## Problem description
Go through the material below and copy each line where the word "shifra" appears.
________________________
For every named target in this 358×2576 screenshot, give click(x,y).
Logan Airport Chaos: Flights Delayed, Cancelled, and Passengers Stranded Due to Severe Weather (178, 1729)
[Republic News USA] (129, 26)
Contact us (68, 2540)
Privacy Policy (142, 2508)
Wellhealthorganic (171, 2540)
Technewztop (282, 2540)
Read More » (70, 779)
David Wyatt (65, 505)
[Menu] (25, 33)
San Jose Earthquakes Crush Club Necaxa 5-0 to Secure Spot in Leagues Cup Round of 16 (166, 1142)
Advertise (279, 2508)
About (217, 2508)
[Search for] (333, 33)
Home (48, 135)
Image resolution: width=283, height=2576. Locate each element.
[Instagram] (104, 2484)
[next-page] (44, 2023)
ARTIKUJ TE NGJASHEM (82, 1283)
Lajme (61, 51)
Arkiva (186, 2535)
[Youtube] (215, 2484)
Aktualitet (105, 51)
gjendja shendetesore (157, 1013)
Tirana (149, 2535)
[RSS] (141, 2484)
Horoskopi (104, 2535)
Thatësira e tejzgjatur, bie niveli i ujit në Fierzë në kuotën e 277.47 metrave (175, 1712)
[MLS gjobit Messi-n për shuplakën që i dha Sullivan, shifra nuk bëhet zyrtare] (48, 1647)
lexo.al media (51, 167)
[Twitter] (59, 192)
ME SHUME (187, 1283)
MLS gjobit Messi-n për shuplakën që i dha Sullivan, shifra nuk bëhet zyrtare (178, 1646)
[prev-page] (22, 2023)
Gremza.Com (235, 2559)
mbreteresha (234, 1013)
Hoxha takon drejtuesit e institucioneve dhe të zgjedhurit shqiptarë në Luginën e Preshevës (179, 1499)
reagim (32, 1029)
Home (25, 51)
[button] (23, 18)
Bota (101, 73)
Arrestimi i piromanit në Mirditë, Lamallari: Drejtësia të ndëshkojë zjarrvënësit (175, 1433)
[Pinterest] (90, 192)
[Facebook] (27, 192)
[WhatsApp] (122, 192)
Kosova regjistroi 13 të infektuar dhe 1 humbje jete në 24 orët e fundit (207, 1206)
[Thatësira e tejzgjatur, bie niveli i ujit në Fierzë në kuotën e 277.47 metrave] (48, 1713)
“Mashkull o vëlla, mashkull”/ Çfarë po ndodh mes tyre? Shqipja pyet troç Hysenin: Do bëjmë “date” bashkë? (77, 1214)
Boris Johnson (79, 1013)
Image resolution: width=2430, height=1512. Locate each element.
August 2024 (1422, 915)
________________________
## Exercise answer
[MLS gjobit Messi-n për shuplakën që i dha Sullivan, shifra nuk bëhet zyrtare] (48, 1647)
MLS gjobit Messi-n për shuplakën që i dha Sullivan, shifra nuk bëhet zyrtare (178, 1646)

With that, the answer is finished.